Undercover Blogger: "It must be Brian."
Padma: "I don't think Brian smells that bad."
Brian: "Thank you, Padma. I appreciate that."
Dale: "I don't smell anything. Besides, I would have thought the scented candles would cover any smell."
Ted: "Aha! But scented candles can't disguise the smell of scented candles."
Is he freaking kidding me? Is there really anyone who doesn't know you don't put scented candles in a restaurant? What is it with gays and their scented candles? Can they really not resist them? Have you ever been to a homosexual's house that wasn't packed to the damned ceiling with scented candles? Are you sick of the gays giving you scented candles as gifts? Will the madness never end? (In fairness to Dale, the bisexual Hung allowed him to buy the candles. Also, the only thing that prevented honorary gay man Casie from buying scented candles was the fact that she was shopping with the heterosexual Brian.)

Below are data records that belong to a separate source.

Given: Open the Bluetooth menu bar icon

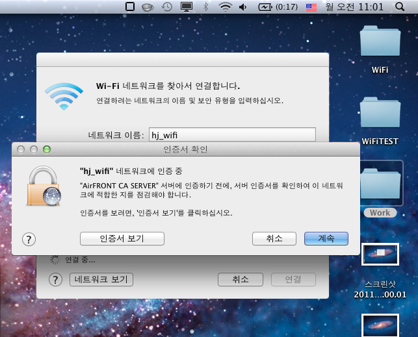Looking at the screenshot, I should tap(205, 7).
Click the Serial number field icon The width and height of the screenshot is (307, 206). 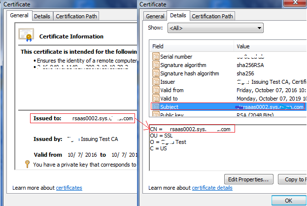tap(156, 57)
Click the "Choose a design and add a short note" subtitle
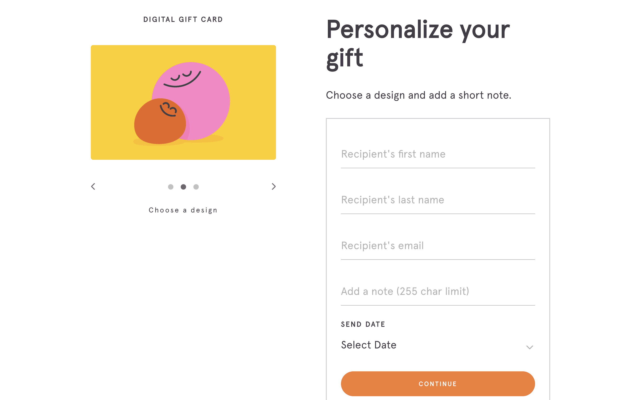The height and width of the screenshot is (400, 641). (x=419, y=95)
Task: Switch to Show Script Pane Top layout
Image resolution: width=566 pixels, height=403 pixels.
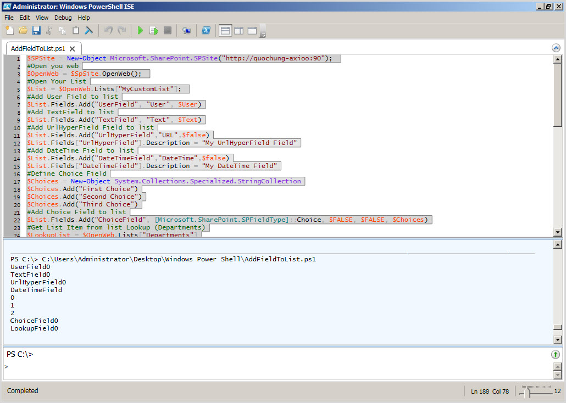Action: [225, 30]
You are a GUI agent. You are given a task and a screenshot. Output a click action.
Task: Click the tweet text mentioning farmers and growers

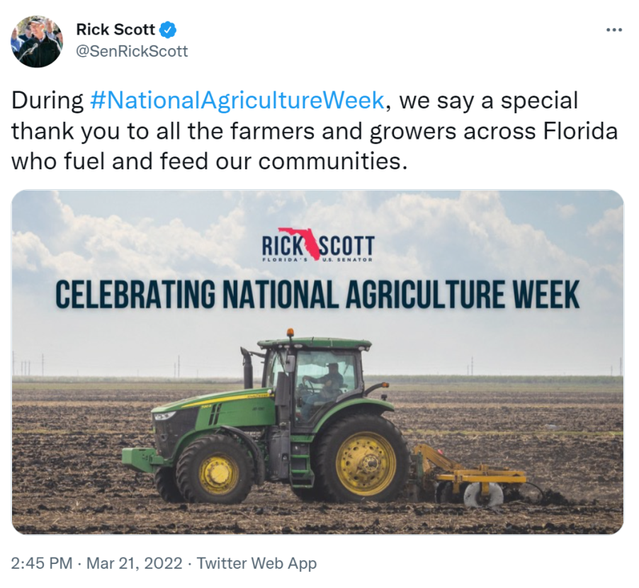315,131
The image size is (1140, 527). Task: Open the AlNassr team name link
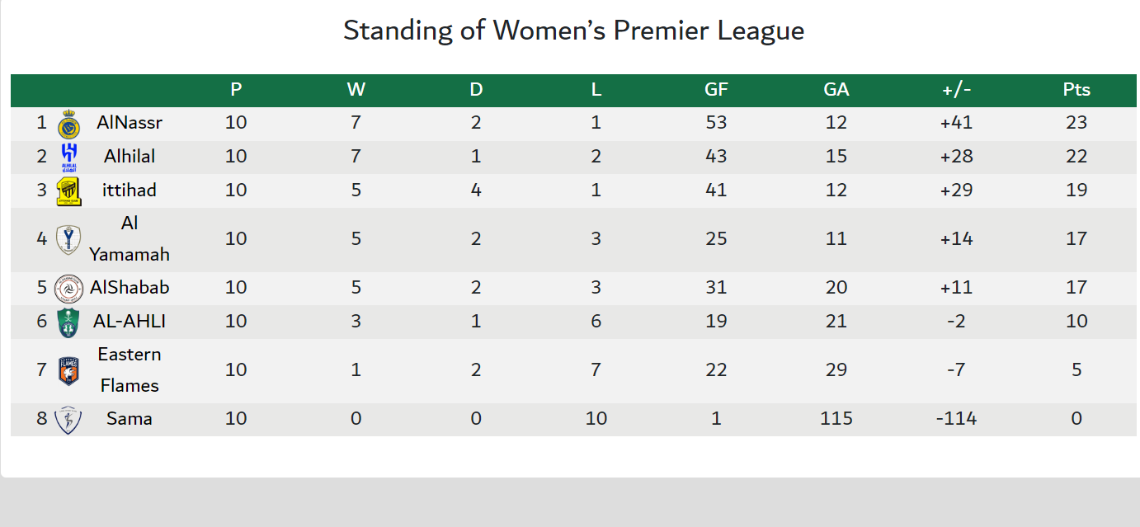pyautogui.click(x=130, y=123)
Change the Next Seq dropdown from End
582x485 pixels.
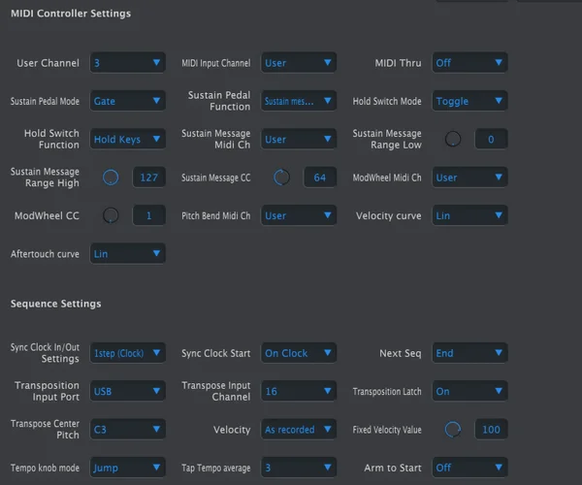point(469,353)
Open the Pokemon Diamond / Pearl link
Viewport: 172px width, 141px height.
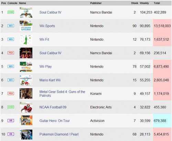[59, 134]
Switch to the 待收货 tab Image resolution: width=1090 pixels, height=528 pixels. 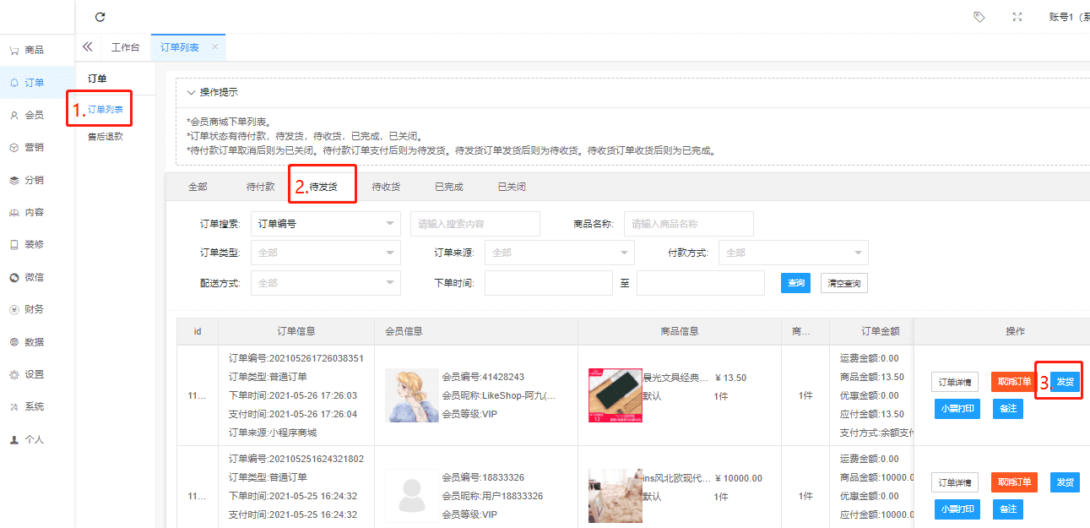tap(386, 187)
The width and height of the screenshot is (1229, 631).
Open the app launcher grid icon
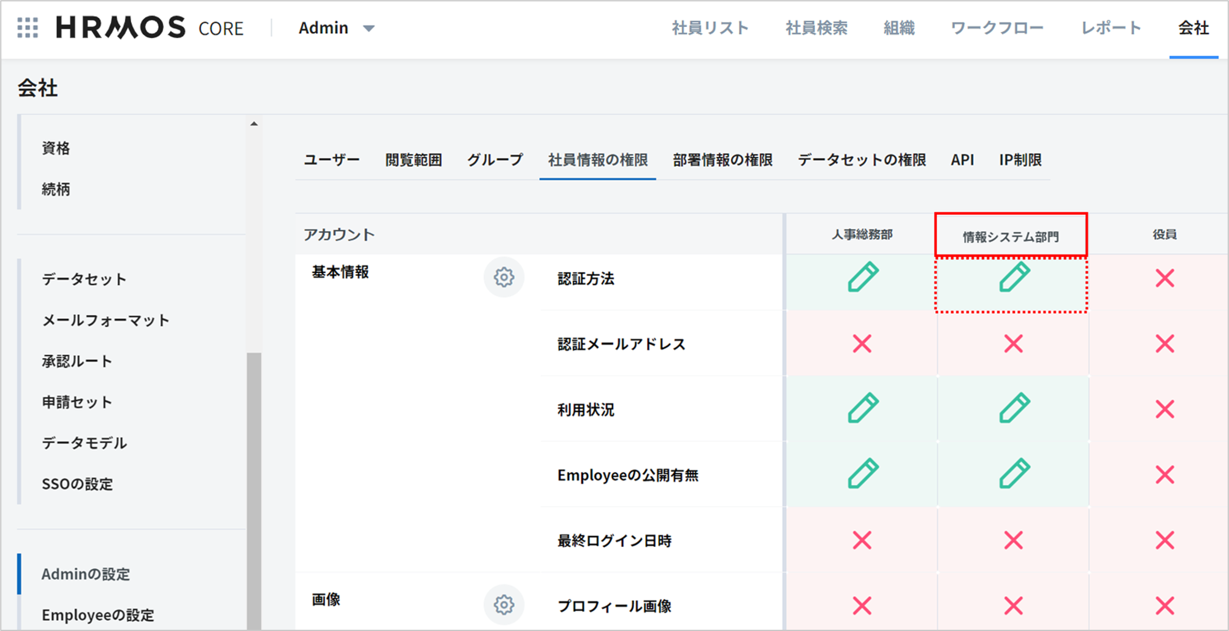tap(28, 28)
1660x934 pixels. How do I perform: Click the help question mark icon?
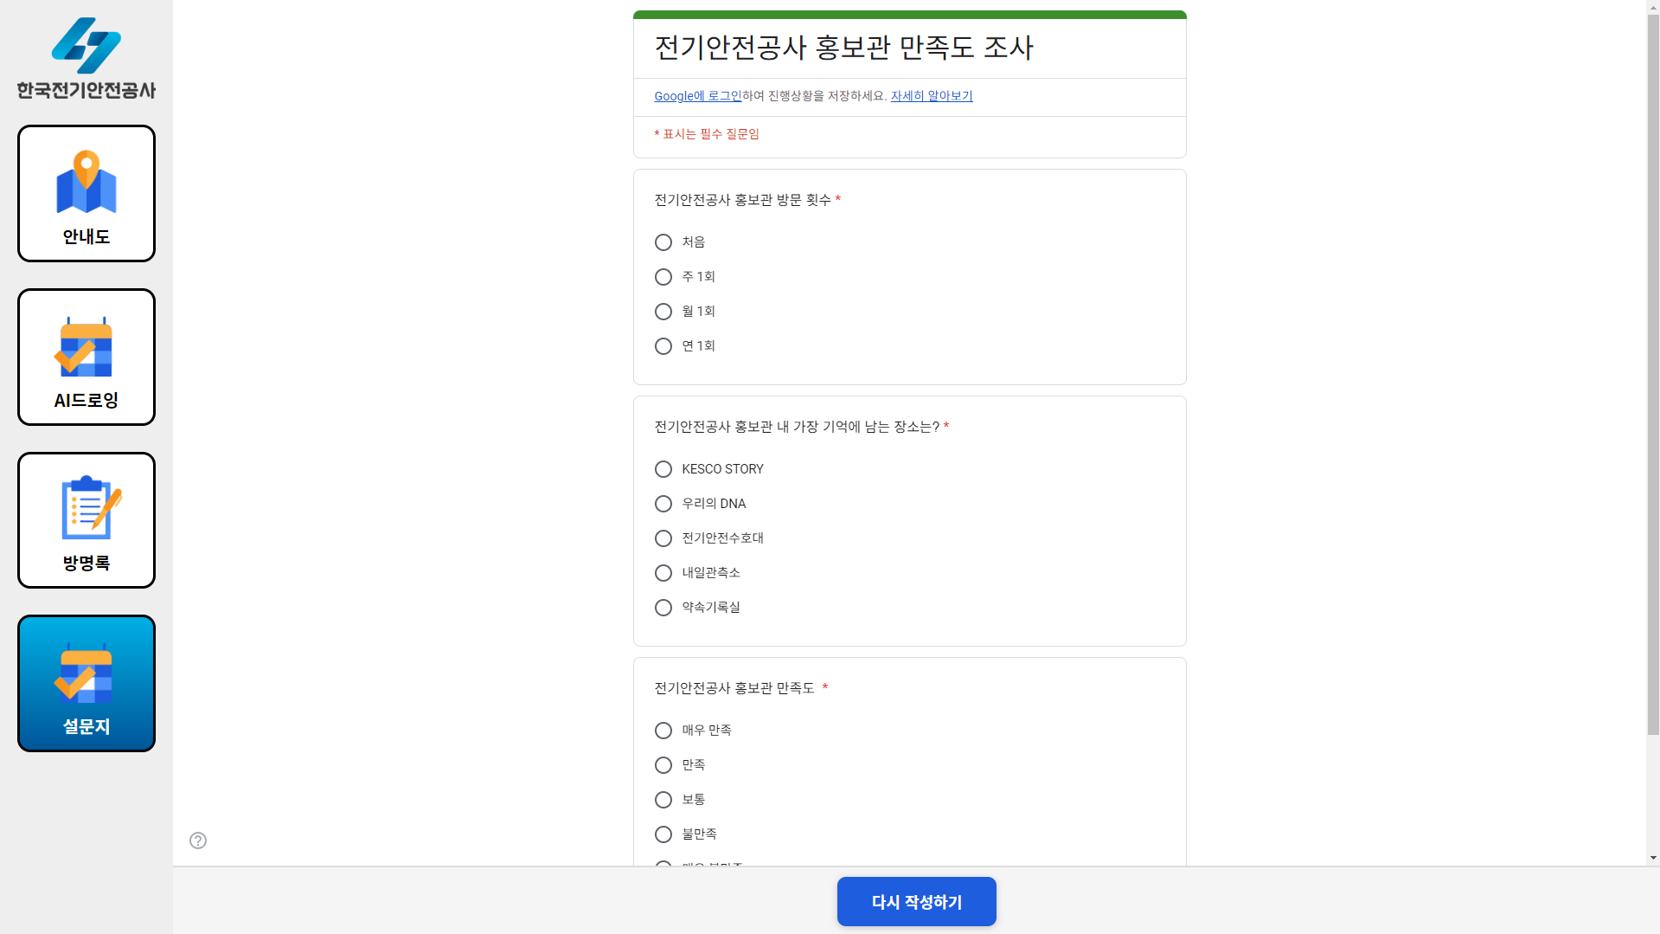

Anyway, let's go back to the beginning of the episode. First of all, we're all wondering how everyone feels about Howie:
CJ: "Howie is dead to me."
OK; that's answered. Next, on to the quickfire:
Padma: "If you are like most people, the name Daniel Boulud immediately makes you think of Red Robin restaurants."
Uh ... what?
Whatever. The chefs have to create a burger. We get a lot of fish burgers. CJ wins. There are no more immunities for the rest of the season but CJ wins the opportunity to pick his teammates for the elimination challenge. He picks Casie, Tre, and Brian. That leaves Hung, Howie, Sara, and Dale on the other team.
For the elimination challenge the chefs have 24 hours to create a restaurant. 24 hours to come up with a theme, create a menu, decorate, shop, and prepare dinner for 30 guests. This would be a really fun challenge if it were even remotely possible.
I'd love to see what the chefs could do in a week. But 24 hours? What's the point? You know it's not going to be very good.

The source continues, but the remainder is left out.